Arbitrage does not play on his sex symbol status; far from it. Gere's Robert Miller is a billionaire on the verge of imploding after a fatal car accident he causes threatens to derail the multimillion-dollar sale of his company. It's a story about "the morality of power", how the haves will always flex their political and legal muscle to survive, though, curiously, Gere sees Miller as one of us. "He's perfect in all ways. He's got a lot of money – everything you aspire to but everything you hate at the same time. But I think in reality he's today's Everyman. He has all the problems of present day human beings; this incredible drive for success, and a fairly narrow definition of what that is, and what happiness is."
Gere, who was raised on a farm in Syracuse, in upstate New York, the son of an insurance agent and a homemaker, is well aware characters like Miller are "the punching bags" of our time. Somehow, despite his privilege and survive-at-all-costs mentality, the actor manages to make him a compelling figure to watch. We somehow want him to triumph. "This character is not reptilian," he argues. "The conscious choice here was to make this guy [like] us, that he is a mirror, and – despite our prejudice against him – that we would find ourselves in him."
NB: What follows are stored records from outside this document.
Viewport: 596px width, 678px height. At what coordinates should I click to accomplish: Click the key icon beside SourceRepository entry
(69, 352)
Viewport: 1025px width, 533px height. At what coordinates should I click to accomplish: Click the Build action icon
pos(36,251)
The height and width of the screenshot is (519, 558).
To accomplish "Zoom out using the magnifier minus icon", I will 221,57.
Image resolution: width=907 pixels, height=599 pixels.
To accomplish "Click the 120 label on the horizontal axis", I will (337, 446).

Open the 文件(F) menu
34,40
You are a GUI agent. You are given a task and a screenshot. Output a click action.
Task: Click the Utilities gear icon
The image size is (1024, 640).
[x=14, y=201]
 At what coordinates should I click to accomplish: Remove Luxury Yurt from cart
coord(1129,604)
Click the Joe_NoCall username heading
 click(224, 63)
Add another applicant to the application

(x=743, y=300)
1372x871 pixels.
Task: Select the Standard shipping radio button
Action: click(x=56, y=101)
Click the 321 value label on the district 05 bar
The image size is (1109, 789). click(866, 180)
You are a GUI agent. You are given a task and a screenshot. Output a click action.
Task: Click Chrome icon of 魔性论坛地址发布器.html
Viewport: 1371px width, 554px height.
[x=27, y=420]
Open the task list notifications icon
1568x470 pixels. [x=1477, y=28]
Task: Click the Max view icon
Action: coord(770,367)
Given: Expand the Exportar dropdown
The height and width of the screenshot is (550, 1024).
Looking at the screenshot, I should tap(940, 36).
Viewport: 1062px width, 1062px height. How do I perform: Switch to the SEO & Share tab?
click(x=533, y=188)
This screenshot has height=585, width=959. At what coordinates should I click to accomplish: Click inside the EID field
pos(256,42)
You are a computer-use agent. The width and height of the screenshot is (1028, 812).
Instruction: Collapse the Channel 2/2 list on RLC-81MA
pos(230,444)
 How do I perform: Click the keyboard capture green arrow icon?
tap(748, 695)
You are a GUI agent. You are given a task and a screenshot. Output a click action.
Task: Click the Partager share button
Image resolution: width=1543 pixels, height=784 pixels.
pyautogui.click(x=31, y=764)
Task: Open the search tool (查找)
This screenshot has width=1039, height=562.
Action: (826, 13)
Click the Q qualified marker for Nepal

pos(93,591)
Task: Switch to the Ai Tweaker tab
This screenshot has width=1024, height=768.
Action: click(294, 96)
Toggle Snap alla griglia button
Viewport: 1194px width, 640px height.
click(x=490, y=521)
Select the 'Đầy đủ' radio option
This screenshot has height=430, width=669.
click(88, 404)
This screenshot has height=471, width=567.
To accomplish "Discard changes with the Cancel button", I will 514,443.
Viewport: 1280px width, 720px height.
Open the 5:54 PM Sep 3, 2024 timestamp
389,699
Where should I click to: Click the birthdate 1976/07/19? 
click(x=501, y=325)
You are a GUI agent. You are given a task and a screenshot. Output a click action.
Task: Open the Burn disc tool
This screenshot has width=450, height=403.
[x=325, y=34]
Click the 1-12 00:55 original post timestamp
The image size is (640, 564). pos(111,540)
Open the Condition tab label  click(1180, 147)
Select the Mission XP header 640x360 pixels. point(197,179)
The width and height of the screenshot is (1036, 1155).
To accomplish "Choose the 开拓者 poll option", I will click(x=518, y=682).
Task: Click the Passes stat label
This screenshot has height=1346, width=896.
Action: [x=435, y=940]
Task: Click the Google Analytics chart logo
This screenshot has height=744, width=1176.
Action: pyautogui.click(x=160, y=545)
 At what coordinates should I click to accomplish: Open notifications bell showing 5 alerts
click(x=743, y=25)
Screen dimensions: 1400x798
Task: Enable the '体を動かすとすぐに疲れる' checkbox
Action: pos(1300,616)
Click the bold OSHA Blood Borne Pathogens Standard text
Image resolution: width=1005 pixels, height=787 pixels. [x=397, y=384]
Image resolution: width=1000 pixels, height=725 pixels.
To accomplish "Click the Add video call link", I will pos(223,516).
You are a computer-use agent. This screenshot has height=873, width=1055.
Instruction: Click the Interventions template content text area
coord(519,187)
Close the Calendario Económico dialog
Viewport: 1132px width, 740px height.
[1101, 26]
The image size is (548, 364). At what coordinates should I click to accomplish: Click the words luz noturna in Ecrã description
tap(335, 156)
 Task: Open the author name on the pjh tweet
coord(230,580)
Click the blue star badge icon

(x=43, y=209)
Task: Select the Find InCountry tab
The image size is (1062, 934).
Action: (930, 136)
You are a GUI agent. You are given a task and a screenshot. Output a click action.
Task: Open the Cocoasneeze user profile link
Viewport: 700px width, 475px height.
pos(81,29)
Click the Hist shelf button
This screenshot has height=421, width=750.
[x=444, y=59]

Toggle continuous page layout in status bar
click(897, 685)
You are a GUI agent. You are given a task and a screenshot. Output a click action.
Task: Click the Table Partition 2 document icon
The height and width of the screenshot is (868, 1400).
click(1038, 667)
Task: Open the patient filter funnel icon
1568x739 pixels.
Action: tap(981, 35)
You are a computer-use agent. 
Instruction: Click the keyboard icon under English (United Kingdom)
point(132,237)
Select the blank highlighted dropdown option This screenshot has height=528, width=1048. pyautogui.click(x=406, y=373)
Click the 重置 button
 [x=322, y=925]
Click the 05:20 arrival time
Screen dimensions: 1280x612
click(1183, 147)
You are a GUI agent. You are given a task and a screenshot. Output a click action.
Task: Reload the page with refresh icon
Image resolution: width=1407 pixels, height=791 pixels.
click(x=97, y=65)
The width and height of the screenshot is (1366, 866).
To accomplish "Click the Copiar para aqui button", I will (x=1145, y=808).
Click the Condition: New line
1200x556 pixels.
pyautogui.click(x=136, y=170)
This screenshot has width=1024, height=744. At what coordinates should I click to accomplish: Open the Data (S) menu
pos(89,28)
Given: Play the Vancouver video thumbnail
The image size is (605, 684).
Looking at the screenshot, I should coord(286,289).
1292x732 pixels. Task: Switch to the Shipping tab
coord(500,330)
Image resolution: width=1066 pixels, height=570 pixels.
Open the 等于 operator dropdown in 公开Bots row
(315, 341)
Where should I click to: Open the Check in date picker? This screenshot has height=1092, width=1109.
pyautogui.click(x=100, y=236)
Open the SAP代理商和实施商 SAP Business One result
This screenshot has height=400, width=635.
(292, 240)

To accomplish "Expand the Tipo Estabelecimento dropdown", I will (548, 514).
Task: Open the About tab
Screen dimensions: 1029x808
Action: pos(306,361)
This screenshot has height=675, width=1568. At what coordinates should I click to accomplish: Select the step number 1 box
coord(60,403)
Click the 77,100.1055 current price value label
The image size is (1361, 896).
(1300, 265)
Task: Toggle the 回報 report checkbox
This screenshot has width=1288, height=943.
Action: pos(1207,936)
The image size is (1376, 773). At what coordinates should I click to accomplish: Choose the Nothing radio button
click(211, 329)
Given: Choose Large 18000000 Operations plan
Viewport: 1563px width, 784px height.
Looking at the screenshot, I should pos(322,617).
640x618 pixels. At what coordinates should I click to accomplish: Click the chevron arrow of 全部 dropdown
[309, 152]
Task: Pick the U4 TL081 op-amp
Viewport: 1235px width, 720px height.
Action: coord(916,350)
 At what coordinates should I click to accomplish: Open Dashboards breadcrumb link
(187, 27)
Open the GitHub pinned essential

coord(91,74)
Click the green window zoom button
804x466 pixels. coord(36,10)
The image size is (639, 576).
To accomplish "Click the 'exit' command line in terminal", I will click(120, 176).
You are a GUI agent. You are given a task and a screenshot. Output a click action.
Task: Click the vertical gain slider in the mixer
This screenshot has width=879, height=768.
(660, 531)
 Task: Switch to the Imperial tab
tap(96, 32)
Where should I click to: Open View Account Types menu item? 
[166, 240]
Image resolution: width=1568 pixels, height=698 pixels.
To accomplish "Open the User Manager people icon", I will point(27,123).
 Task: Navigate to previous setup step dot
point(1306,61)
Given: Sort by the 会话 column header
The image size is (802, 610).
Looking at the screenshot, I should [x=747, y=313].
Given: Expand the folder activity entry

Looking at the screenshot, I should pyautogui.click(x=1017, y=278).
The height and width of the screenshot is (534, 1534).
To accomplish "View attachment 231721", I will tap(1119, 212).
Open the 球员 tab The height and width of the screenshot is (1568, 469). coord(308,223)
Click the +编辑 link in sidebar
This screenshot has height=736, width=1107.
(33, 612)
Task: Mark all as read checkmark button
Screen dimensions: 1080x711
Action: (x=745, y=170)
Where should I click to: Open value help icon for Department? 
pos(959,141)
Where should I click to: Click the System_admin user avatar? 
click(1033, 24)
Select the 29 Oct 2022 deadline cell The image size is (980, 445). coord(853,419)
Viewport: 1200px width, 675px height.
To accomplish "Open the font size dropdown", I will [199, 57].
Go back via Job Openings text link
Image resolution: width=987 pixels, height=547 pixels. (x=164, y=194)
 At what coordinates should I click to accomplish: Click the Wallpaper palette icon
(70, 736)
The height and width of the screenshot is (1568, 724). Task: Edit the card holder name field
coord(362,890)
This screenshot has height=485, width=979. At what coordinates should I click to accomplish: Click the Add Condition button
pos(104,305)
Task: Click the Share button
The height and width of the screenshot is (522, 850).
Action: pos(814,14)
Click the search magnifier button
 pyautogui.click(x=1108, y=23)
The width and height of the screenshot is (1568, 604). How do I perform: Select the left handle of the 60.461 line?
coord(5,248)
It is, of course, not always easy to swallow a wealthy Hollywood star's protestations that we should relate to a billionaire. Even more so when it comes from a practising Buddhist who has had his own moments of excess – spending nearly £20,000 in 1994 on an advert in The Times, claiming his marriage to Crawford was not, as reports had it, on the rocks. But Gere is no longer quite the in-demand star he was, commanding high salaries for films like First Knight and Runaway Bride as he once did. Even he's felt the pinch in today's Hollywood.
Perhaps he was spoilt, arriving in an era when films like Terrence Malick's Days of Heaven – which established his screen career after a protracted period in the theatre in the early Seventies – were the norm. "We were all a bit, I hate to say greedy, but we got greedy," he confesses. "I was making films where I was paid very well, difficult films, studios wanted to make them, the audiences wanted to see them, and it has changed radically. We're all trying to figure out how we fit into this new world – if you want to make these kinds of movies. And no one has figured it out."
Despite the heat around his performance, Gere hasn't capitalised with a follow-up film – partly because "the Tibetan thing", as he puts it, is taking up more of his time. "I've doubled down on my energy around that because it's so desperate right now." For years, he's been the Hollywood envoy for the Tibetan leader, the Dalai Lama, after forging a relationship with him in the early 1980s. Discovering Buddhism in 1978, after taking a trip to Nepal with Brazilian painter Sylvia Martins, he went on to become one of the founders of Tibet House, a non-profit organisation that works to preserve Tibetan culture.
Never mind those alpha males he so neatly essays; this may yet prove to be the most memorable role in his career.